Alguém poderia perguntar: e porque não o escaneia? Seria tão fácil!... Tentei. Mas como se trata de uma obra rara, antiga e de alto valor sentimental para a pessoa que a emprestou, temi danificá-la no processo.
Horácio Nogueira, pelo pouco que sei, foi um sertanista, desbravador dos sertões brasileiros, além de missionário cristão.
Sabemos da existência de um outro livro dele, cujo título é "O ÍNDIO PENHÁI". Envidamos os maiores esforços para encontrá-lo, infelizmente sem sucesso. Um sinal nos veio de Montevidéu, no Uruguai através de uma Editora de lá.

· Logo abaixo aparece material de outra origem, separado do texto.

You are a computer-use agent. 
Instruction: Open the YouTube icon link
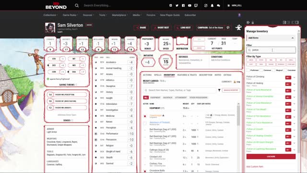click(x=189, y=5)
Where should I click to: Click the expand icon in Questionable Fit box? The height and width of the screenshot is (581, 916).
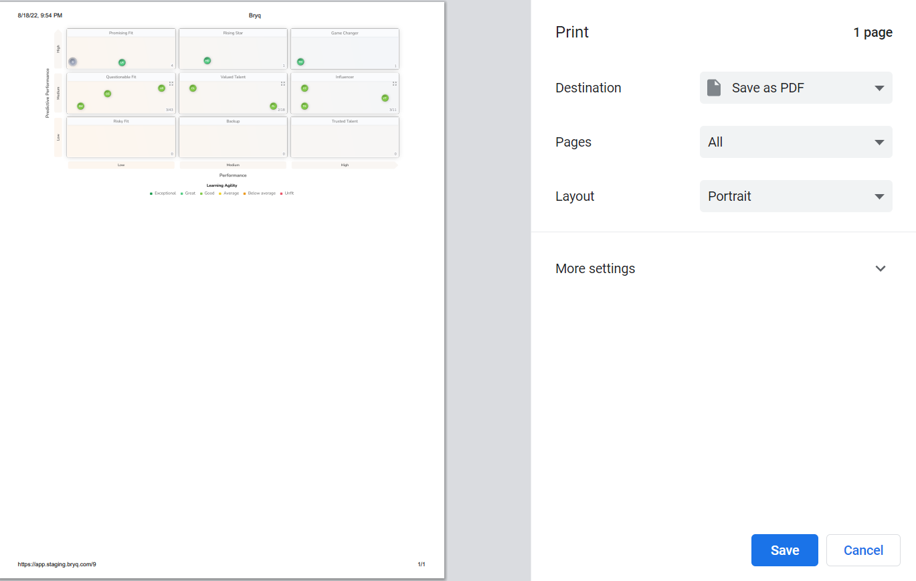pyautogui.click(x=171, y=84)
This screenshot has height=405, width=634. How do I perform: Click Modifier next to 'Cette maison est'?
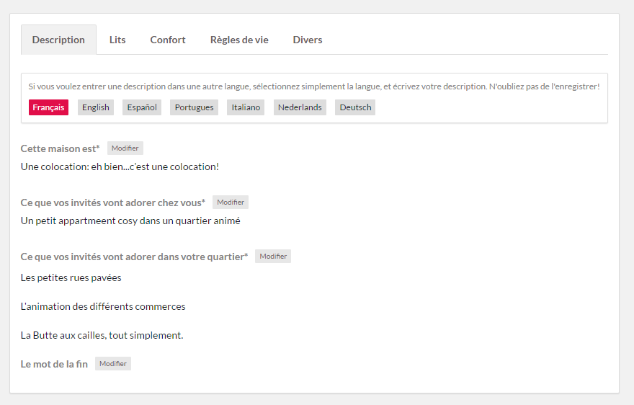(x=125, y=148)
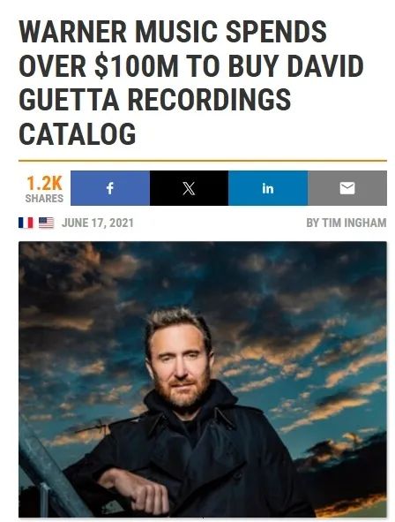The height and width of the screenshot is (522, 395).
Task: Click the SHARES label under the count
Action: 44,198
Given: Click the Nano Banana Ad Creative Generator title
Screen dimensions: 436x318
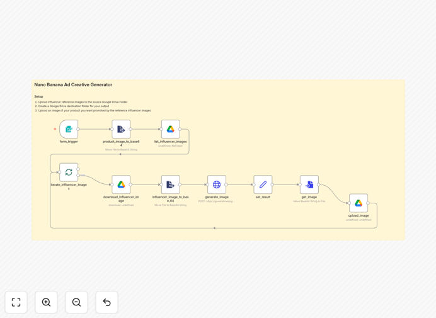Looking at the screenshot, I should tap(73, 85).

No entanto temos razões para acreditar não ter a autenticidade necessária que buscamos, quanto aos termos e palavras usadas na época.

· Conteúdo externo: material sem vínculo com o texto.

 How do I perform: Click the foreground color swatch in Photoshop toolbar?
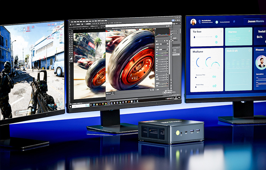click(71, 57)
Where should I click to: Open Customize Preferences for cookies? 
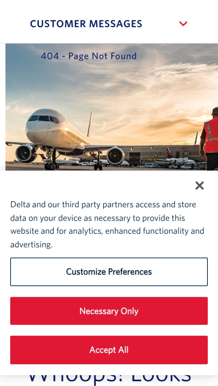pyautogui.click(x=109, y=272)
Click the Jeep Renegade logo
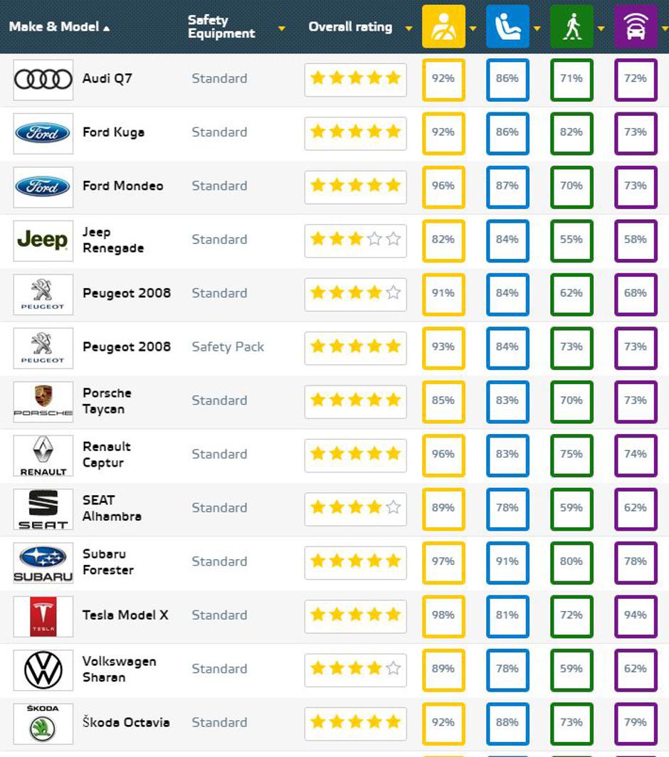 pyautogui.click(x=43, y=240)
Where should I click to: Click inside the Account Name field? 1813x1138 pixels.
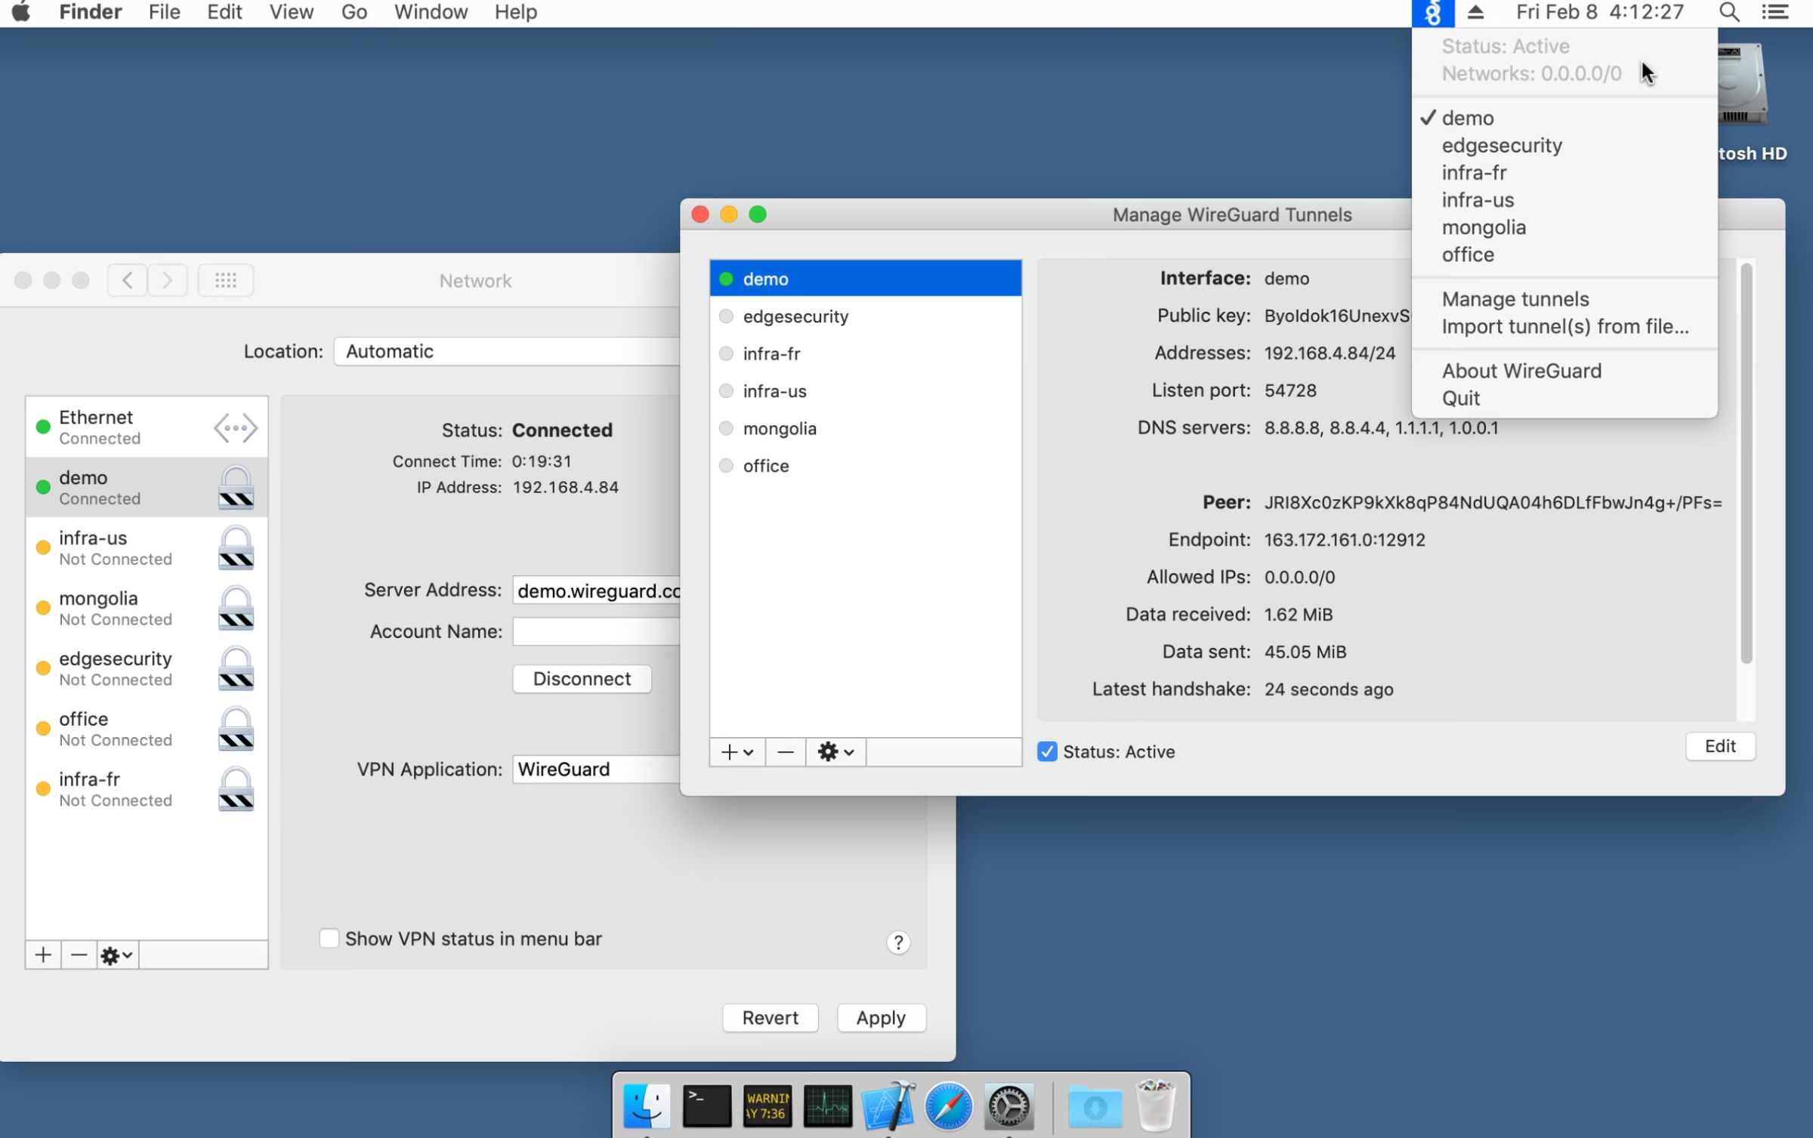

Apelamos a quem visita a Torre e que, por ventura saiba de alguém que o tenha, que entre em contato conosco. Asseguro que o livro será tão bem cuidado como cuido do "Na Trilha do Grillo" caso alguém se dispuser a emprestar-nos para a sua transcrição. Maiores informações sobre o autor também serão benvindas.
O objetivo é o de resgatar essa obra, antes que definitivamente se perca. E num segundo passo, quem sabe, disponibilizá-la em alguma biblioteca pública e gratuita como o Site "Domínio Público" que pode ser acessado através da coluna ao lado.